**Data provided**.
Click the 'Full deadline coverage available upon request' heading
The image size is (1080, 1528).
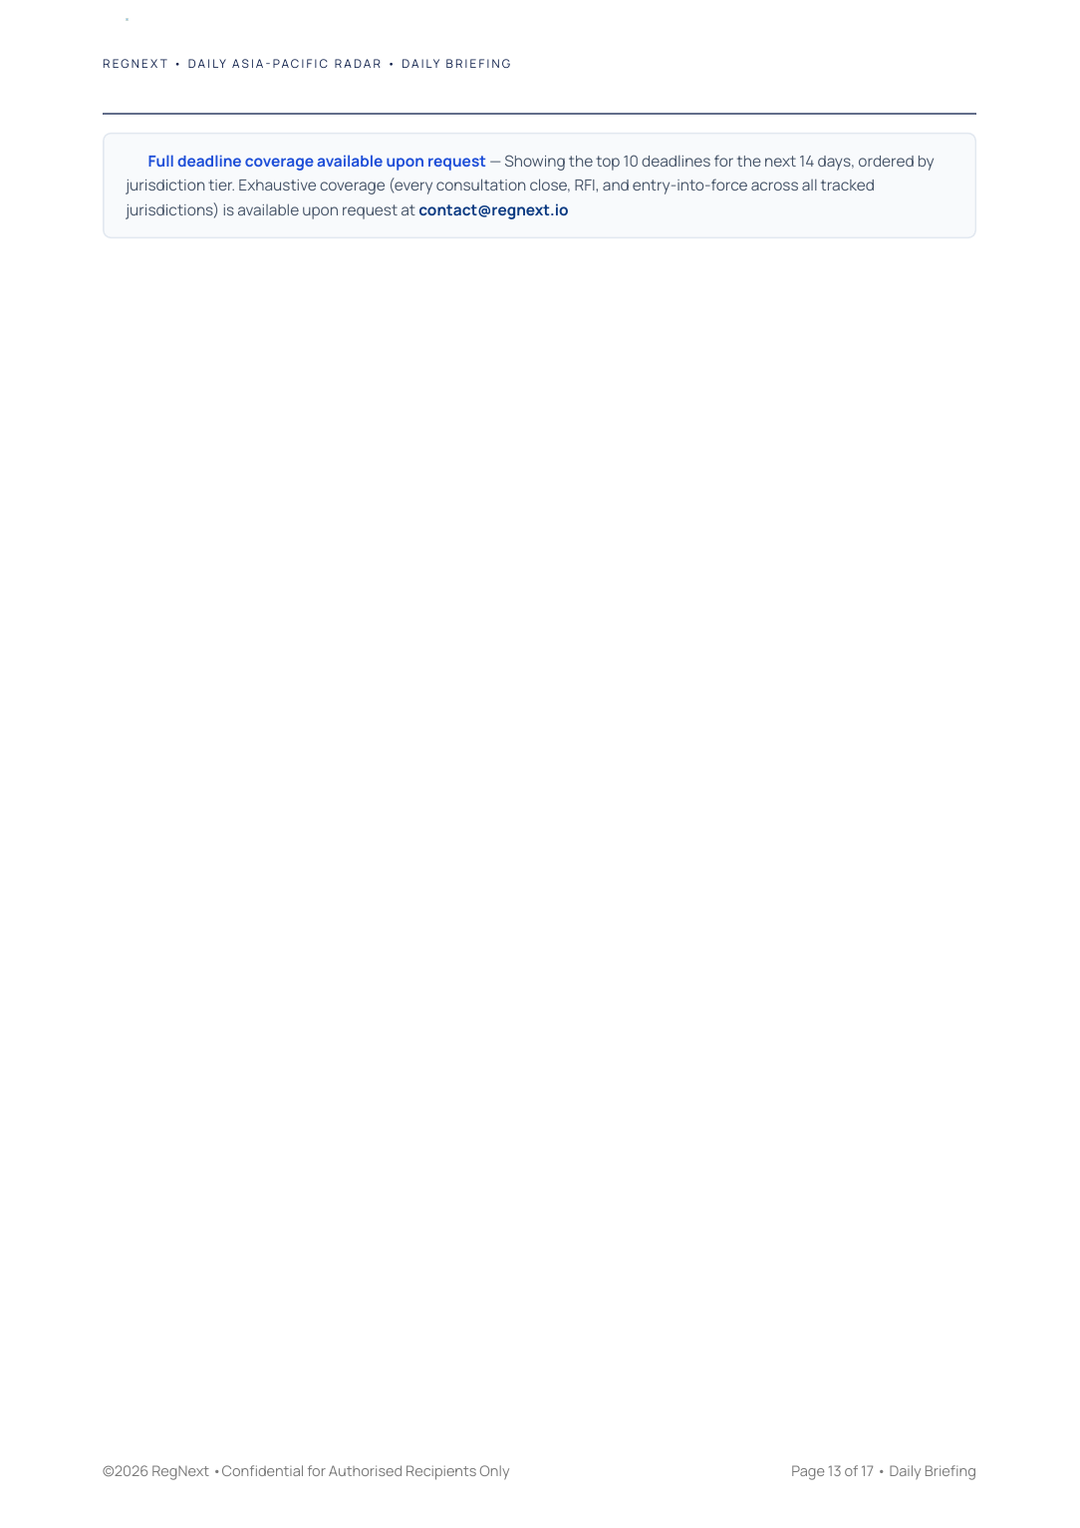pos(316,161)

---

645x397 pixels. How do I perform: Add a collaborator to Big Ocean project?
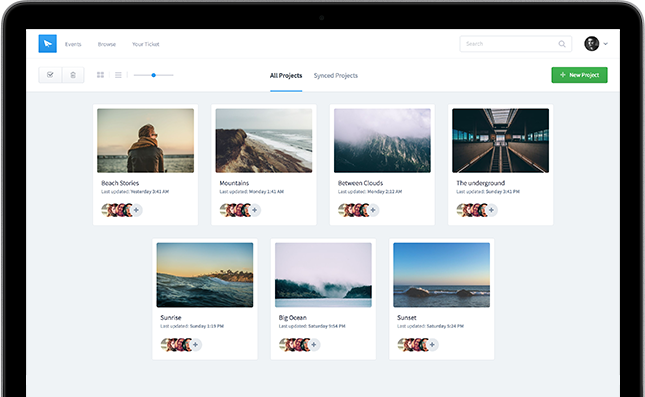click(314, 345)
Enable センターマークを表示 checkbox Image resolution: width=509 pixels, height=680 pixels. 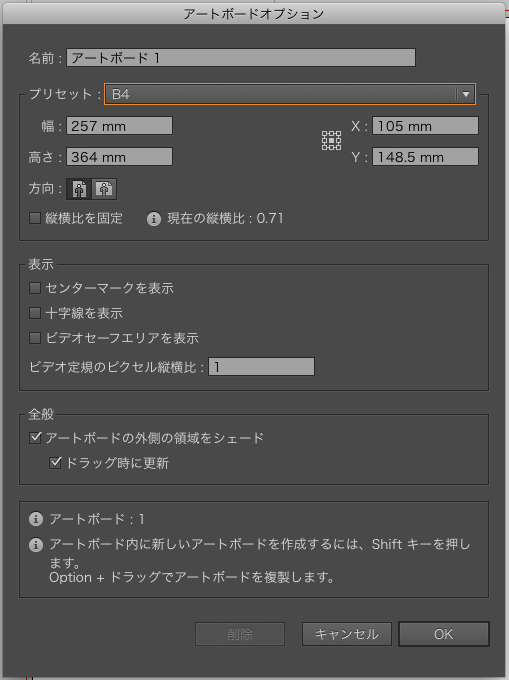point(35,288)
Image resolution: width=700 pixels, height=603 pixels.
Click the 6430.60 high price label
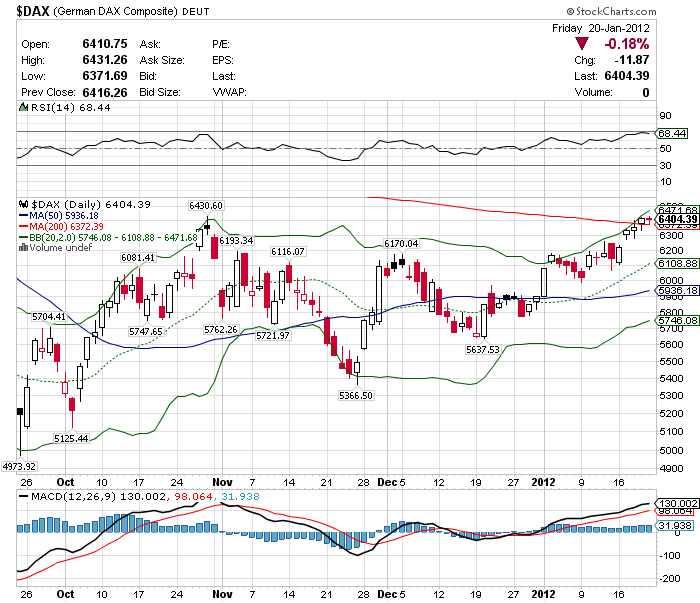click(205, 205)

**The task**. Rewrite the rows starting at the line containing "Image resolution: width=700" and ending at the line containing "click(205, 205)", replacing "high price" with "low price" and keeping everything else the same. Leave the pictures out.

**Expected answer**.
Image resolution: width=700 pixels, height=603 pixels.
Click the 6430.60 low price label
click(205, 205)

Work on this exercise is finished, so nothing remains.